What the team found in the orbital structure of the galaxy’s central stars is consistent with this picture. About half the orbits in the inner nuclear region are retrograde, meaning the stars are circling in the opposite direction to what you’d normally expect. N-body simulations of what happens when a black hole is kicked predict exactly this kind of retrograde population, as the displaced black hole outruns stars that were on prograde orbits and flips their angular momentum in its reference frame. When the team ran models without any retrograde orbits allowed, the fit to the JWST data got substantially worse. The retrograde population is real, and it’s probably a fossil of the recoil event. “We believe this discovery is a smoking gun for that,” Valluri said, referring to the body of theoretical predictions about what post-merger galaxies should look like.
The merger itself happened perhaps 30 to 80 million years ago, in the team’s estimate. That’s genuinely recent by galactic standards; galaxies typically evolve across billions of years. The black hole is still settling back toward the center, a process their simulations suggest will take perhaps another 30 million years. In a modest sense, we are seeing it mid-fall.
The second galaxy, UCD736, has a quieter but still striking story. Its black hole is far less massive, roughly 2.1 million solar masses, but even that is enough to constitute about 8 percent of the ultracompact dwarf’s total stellar mass. Doctoral student Solveig Thompson, working at the University of Calgary, noted that the NIRSpec instrument gave the team access to galaxies too faint and small for ground-based telescopes to yield useful kinematic data. UCD736 is the smallest and least luminous object in which a massive black hole has now been confirmed. The progenitor galaxy, working backwards from the black hole mass via scaling relations, was probably comparable to a typical dwarf elliptical, on the order of nine billion solar masses. What’s left today, after the cluster stripped most of that away, is a system with a half-light radius of roughly 15 parsecs. Essentially nothing but the nucleus and its black hole.

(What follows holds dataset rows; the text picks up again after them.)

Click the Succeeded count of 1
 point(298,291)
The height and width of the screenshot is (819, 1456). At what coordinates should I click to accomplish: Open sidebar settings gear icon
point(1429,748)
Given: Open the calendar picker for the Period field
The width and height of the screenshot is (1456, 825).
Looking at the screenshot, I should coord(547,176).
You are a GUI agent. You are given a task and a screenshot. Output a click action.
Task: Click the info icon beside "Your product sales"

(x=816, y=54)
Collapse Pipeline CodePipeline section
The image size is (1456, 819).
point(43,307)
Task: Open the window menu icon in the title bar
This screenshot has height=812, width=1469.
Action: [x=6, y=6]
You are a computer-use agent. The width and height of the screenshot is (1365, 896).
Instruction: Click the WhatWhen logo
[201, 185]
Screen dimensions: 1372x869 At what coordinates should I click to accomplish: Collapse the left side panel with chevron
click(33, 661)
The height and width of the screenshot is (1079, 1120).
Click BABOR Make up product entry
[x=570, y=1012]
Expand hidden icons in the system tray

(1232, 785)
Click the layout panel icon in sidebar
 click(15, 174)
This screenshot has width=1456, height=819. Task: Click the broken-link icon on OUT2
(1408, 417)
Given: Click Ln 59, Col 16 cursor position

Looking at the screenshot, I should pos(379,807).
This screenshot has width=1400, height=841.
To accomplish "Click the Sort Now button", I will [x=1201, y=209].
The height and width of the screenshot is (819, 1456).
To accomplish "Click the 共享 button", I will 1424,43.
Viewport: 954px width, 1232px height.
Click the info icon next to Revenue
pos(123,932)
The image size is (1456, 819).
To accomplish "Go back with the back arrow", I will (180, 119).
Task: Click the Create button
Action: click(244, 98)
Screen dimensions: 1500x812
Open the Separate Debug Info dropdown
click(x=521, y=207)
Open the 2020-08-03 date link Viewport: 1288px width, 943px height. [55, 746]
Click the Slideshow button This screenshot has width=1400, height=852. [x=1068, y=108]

Together, the two galaxies suggest a broader pattern. Dense cluster environments like the Virgo Cluster may be factories for objects that appear exotic precisely because they’ve been so thoroughly processed. Study enough of them, and you get a more complete picture of how black holes grow and how galaxies lose themselves in the crowd. The team plans to continue searching the Virgo Cluster for similar stripped systems, and those results, when they arrive, may clarify whether the stripped-nucleus pathway is common or exceptional. There’s reason to think it’s common. And there may be many more displaced black holes, still falling home.